Although it looks benign, the rhyme is inspired by Bloody Mary, a 16th-century executioner of Protestants.


“There Was an Old Lady Who Swallowed a Fly”

“There was an old lady who swallowed a fly I don’t know why she swallowed a fly — perhaps she’ll die!

There was an old lady who swallowed a horse… She’s dead, of course!”

But why?


“Humpty Dumpty”

“Humpty Dumpty sat on a wall, Humpty Dumpty had a great fall, All the King’s Horses and all the King’s men Couldn’t put Humpty together again.”

Contrary to how he is depicted, Humpty was actually a massive cannon that was placed on a tall church tower that resembled a wall during the Civil War.


“London Bridge”

“London Bridge bridge is falling down, down Falling down down, falling down, down London Bridge bridge is falling down, down My fair lady.
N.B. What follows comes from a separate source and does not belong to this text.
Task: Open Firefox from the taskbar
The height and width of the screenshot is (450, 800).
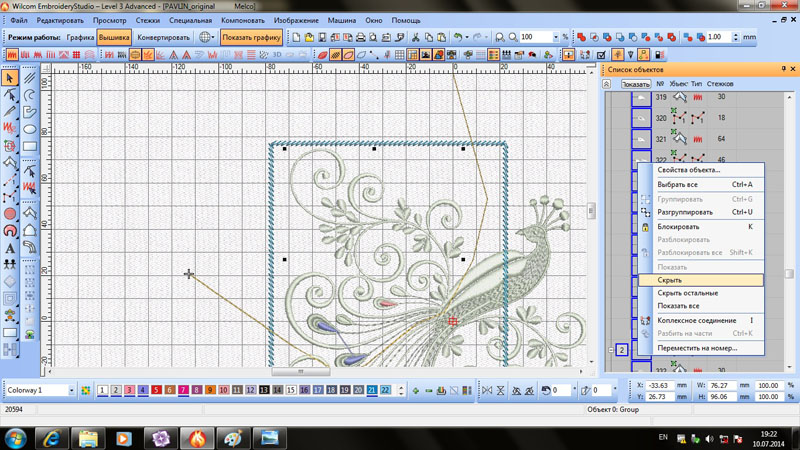Action: tap(197, 438)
Take a key key and lock padlock her up, Lock padlock her up, lock padlock her up, Take a key key and lock padlock her up, My fair lady.”

This rhyme refers to Anne Boleyn, who was finally executed for treason and was King Henry VIII of England’s second wife.


“Little Red Riding Hood”

In my parenting guide, I forbid any tales in which a wolf devours a small girl and a sick grandmother and then needs to be dismembered to save them.


“The Little Match Girl”

A homeless girl who sells matches in the dead of winter is the subject of the narrative The Little Match Girl. She finally strikes her last match and passes away.

Not the ideal conclusion for children.


“Georgie Porgie”

“Georgie Porgie pudding and pie Kissed the girls and made them cry When the boys came out to play Georgie Porgie ran away.”

A Duke named George Villiers is said to have deserted Anne of Austria in order to follow King James I. It was a rhyme meant to poke fun of George, despite the fact that homosexuality wasn’t acceptable at the time.


“Pop Goes The Weasel”

“All around the mulberry bush The monkey chased the weasel; The monkey thought ’twas all in good sport Pop! goes the weasel. A penny for a spool of thread, A penny for a needle- That’s the way the money goes, Pop! goes the weasel.”

This song is about British poverty. “Pop Goes The Weasel” was intended to be a suit pawn. Many folks would temporarily borrow their suits for church on Sundays and pawn them for cash throughout the workweek.


“This Little Piggy”

“This little piggy went to market, This little piggy stayed home, This little piggy had roast beef, This little piggy had none, And this little piggy cried ‘wee wee wee’ all the way home.”

The pig that went to the market didn’t go shopping, so to speak. It was probably on display in a butcher shop. Yikes!